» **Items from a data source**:
--*--

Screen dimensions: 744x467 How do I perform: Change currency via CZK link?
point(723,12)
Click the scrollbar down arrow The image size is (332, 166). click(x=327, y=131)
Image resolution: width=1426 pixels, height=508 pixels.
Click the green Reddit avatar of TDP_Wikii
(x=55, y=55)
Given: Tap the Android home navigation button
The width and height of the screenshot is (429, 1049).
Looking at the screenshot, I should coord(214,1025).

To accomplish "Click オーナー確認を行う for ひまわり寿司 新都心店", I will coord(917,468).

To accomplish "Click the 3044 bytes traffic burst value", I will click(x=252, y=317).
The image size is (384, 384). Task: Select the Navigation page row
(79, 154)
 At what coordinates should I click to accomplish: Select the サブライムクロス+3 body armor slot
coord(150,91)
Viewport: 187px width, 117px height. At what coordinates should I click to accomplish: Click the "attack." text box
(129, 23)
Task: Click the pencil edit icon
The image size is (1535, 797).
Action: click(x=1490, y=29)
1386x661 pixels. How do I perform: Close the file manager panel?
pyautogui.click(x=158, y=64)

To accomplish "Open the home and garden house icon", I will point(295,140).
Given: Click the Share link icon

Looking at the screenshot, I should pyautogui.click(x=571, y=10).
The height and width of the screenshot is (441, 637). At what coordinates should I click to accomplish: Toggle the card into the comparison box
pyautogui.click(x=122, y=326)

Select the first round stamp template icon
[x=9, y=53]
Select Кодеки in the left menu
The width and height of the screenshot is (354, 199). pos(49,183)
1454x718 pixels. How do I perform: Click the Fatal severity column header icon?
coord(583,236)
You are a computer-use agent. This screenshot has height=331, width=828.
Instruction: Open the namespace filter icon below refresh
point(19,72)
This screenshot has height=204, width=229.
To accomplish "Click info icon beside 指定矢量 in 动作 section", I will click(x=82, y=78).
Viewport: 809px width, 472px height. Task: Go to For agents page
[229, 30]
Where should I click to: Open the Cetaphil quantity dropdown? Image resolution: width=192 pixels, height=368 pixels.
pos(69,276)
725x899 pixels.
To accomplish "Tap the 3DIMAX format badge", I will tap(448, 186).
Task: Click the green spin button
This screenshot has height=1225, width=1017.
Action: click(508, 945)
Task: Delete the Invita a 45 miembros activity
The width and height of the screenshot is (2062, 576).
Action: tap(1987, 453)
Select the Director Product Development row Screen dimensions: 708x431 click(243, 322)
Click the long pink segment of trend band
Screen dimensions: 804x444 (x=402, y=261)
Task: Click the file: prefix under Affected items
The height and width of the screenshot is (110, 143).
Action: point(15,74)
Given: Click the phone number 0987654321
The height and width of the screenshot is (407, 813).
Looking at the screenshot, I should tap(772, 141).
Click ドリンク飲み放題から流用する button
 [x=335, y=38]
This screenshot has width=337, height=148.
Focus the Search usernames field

--*--

» **WORK REQUIRED**:
Lines that hold "home" are the ones to copy, so pick each out from the data.

» **EXERCISE RESULT**:
Given: Tap the Android home navigation button
To accomplish "Open the home and garden house icon", I will point(295,140).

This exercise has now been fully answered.